If a single component within the transaction flow fails, this can start a bottleneck. When this occurs, a log analysis tool will enable you to see log events either from that specific component or from a component that interfaces with the failed component. These log events indicate where the problem lies.

For example, if a database fails, you will see a variety of bottlenecks across multiple transactions. This will trigger many logs with JDBC exceptions or data source exceptions across multiple sources. If you understand the messages within the logs – such as "database connection failed" or "out of memory exception" – you can determine the root cause of the bottleneck.

3. Detecting Configuration Changes

Configuration changes can have a significant negative impact on an application service. For example, configuration changes can introduce damaging infrastructure faults or application bugs. While a change may manifest as an application performance issue that you can identify, you need to discover the change that triggered this problem.
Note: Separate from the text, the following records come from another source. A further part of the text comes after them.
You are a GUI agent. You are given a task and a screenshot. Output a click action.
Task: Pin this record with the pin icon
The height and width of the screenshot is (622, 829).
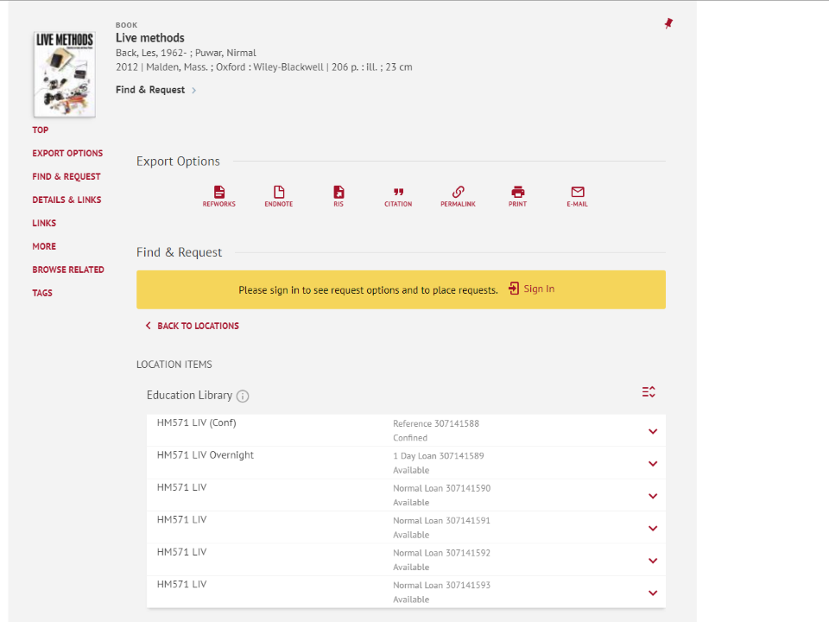pos(668,24)
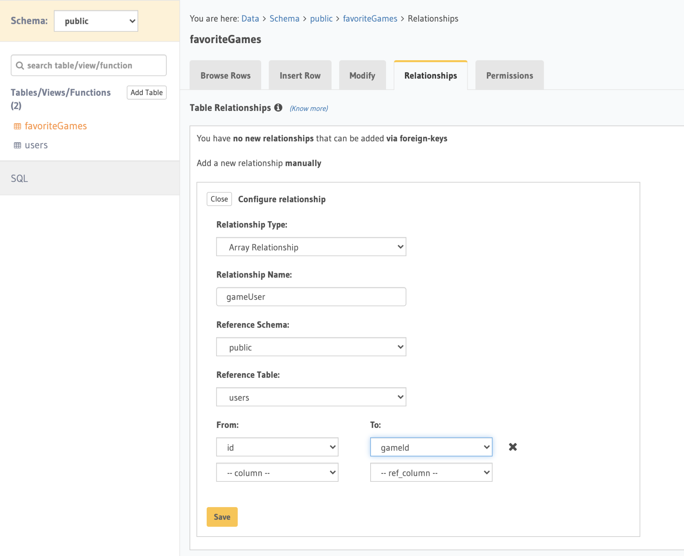Click the table icon beside favoriteGames
The height and width of the screenshot is (556, 684).
click(x=17, y=126)
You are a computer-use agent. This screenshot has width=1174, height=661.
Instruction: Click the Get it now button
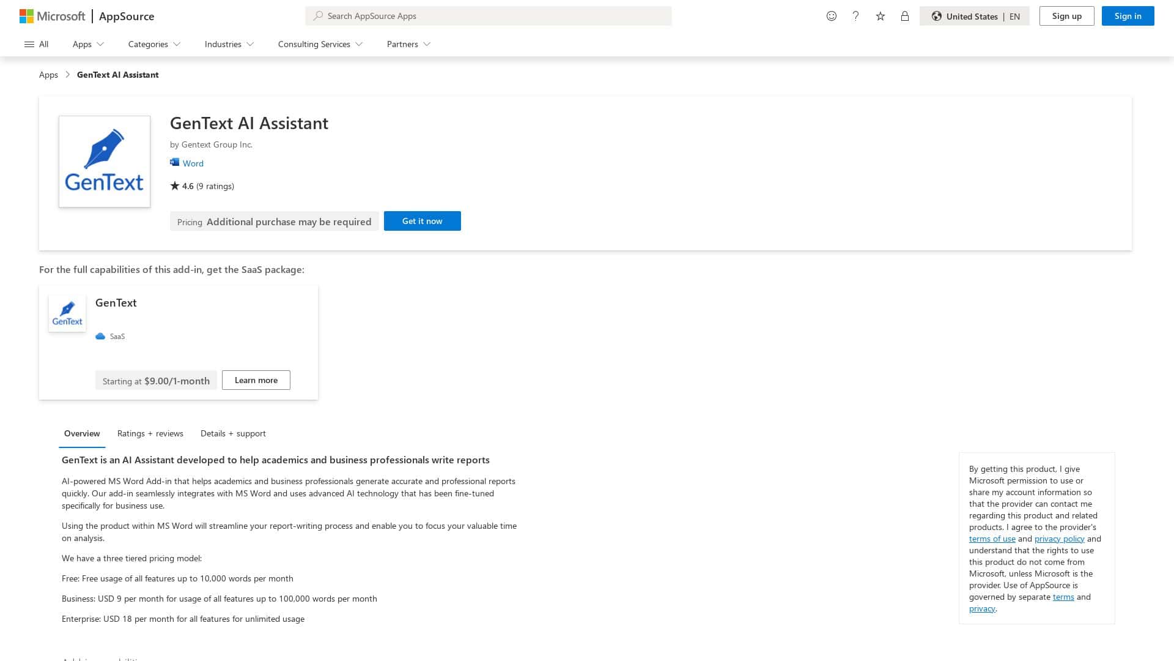(x=422, y=221)
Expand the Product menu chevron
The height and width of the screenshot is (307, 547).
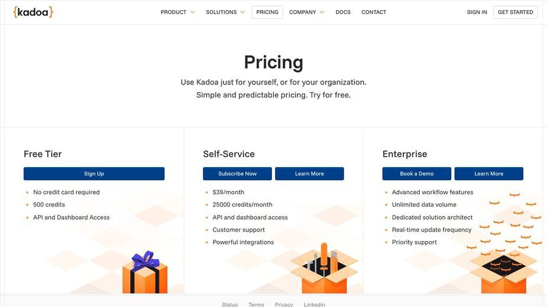[x=192, y=12]
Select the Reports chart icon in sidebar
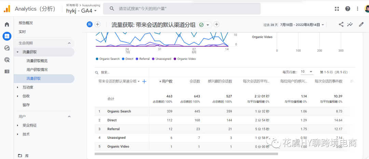The width and height of the screenshot is (369, 159). point(7,36)
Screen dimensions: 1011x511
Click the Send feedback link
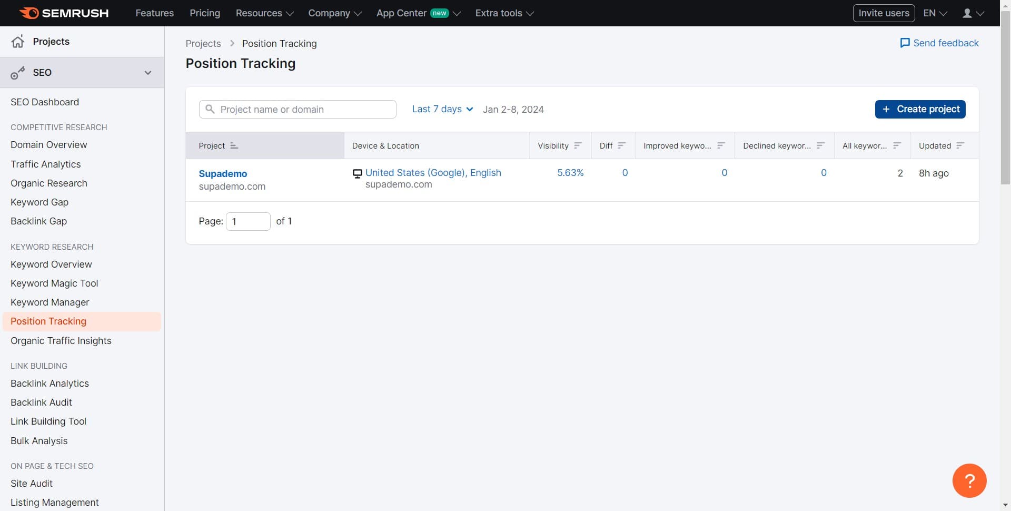[939, 43]
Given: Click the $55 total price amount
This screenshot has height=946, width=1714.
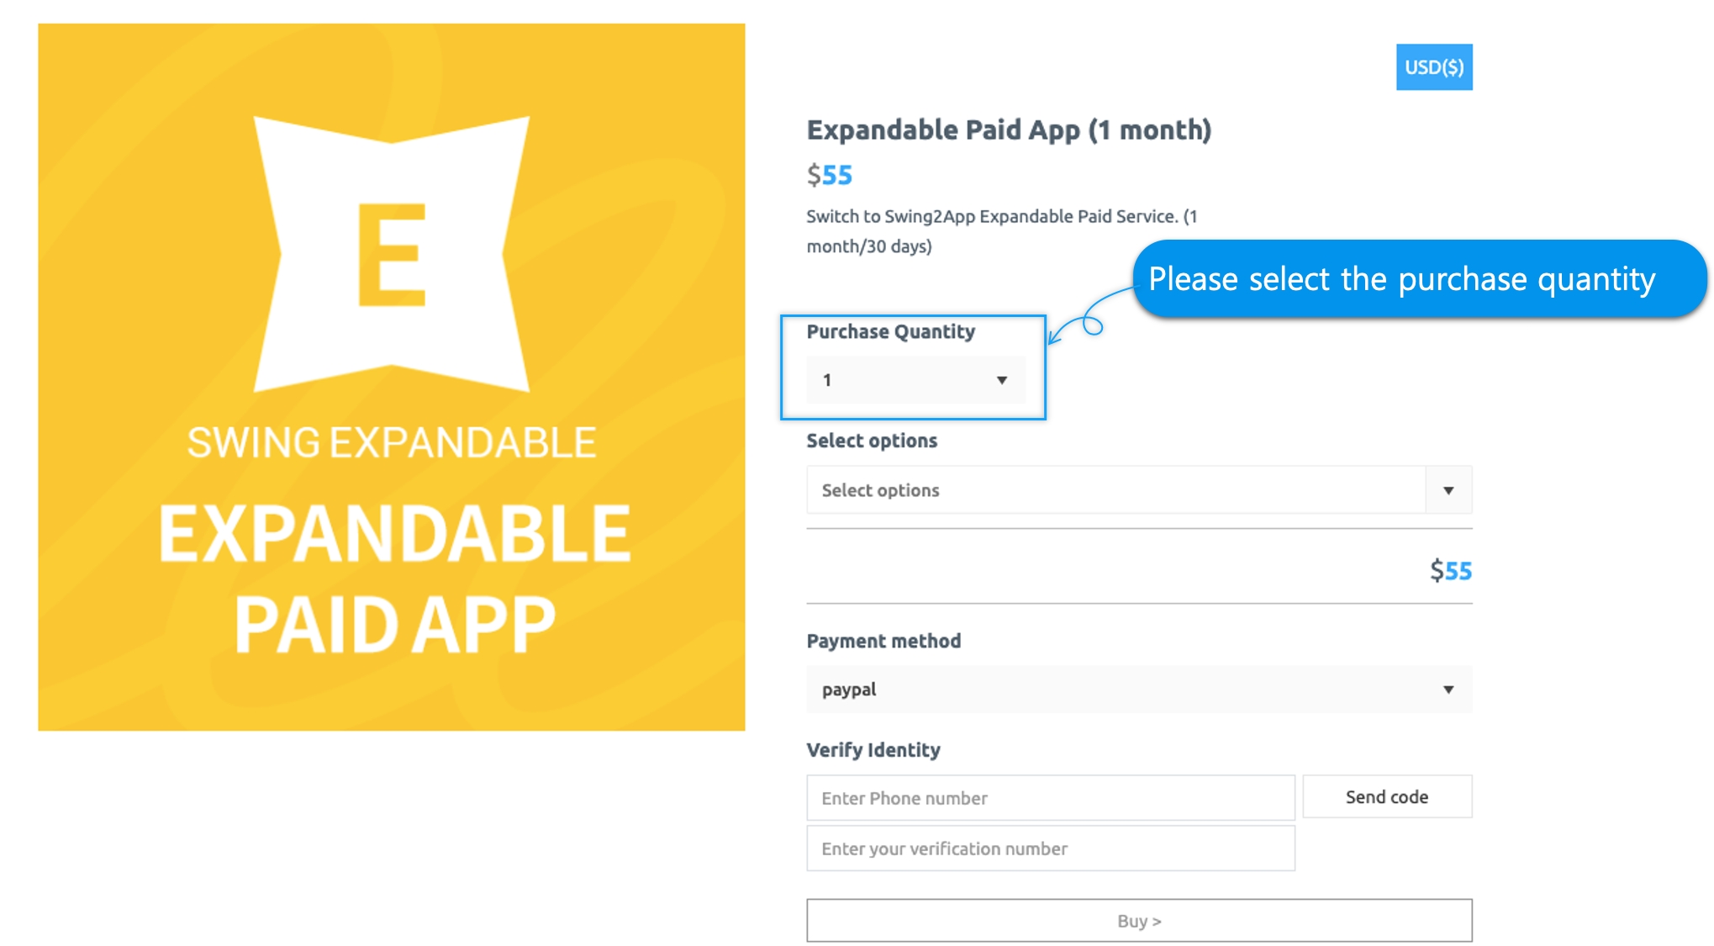Looking at the screenshot, I should 1451,571.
In these cases, it is challenging for APM tools to uncover the root cause of the problem because a configuration change does not directly create the problem. The change introduces a separate factor that causes the problem.

In order to fix the problem, you need to identify what was changed, and the effects of that change. Using log analysis, you can identify the original configuration change. Logs contain diagnostics information regarding failures and changes that happen during events. Leveraging these vital records, log analysis provides you with visibility into changes that happen on the application, infrastructure and configuration level.

4. Gaining Visibility into Stress

Stress on components in the transaction flow can cause application failures, so it is important to understand the impact of stress. With APM tools, you can see certain levels of load, but measuring load is not enough. You need broader visibility.

You need to look at what the application is doing semantically. Understanding stress is not only the number of threads that a server opens, or the number of transactions that the user is calling. Stress is something that eventually puts a tremendous load on the computation level, on the memory, on infrastructure resources.

A near real-time trend analysis dashboard – delivering valuable data gained from logs – will help you quickly identify potential events and growing trends that will become future problems. The dashboard can provide visibility into the stress on the application, not only from number of transactions, load, calls and logins. It also provides information on the number of complex queries the system is running right now; the average cost of each query; if the system is running a difficult cryptographic computation; the number of cryptographic computations, and so on. This provides visibility into which components are experiencing more stress over time, leading to potential performance issues.

5. Identifying Butterfly Events

Log analysis enables you to proactively search for "butterfly events" – mysterious events caused by an unexpected and complex chain reaction. The original cause of a butterfly event can be anything, and it is not clearly identifiable through traditional APM tools. Butterfly events are hard to find because there are millions of events out there and you don't know what to look for.

The right log analysis solution will show if an event occurred in the past; the first time the event happened; if an event disappeared from the system; and ultimately, if an event has meaning for the system, application or infrastructure. By scanning all log data silos, you can catch obscure events that may ultimately have an impact on the transaction flow. You can be proactive, and find and fix the problem before the chaotic nature of the environment translates into business chaos.

Using log analysis, you will be able to identify log patterns that have an impact on application performance, optimize your APM strategy, and drive better and faster APM results.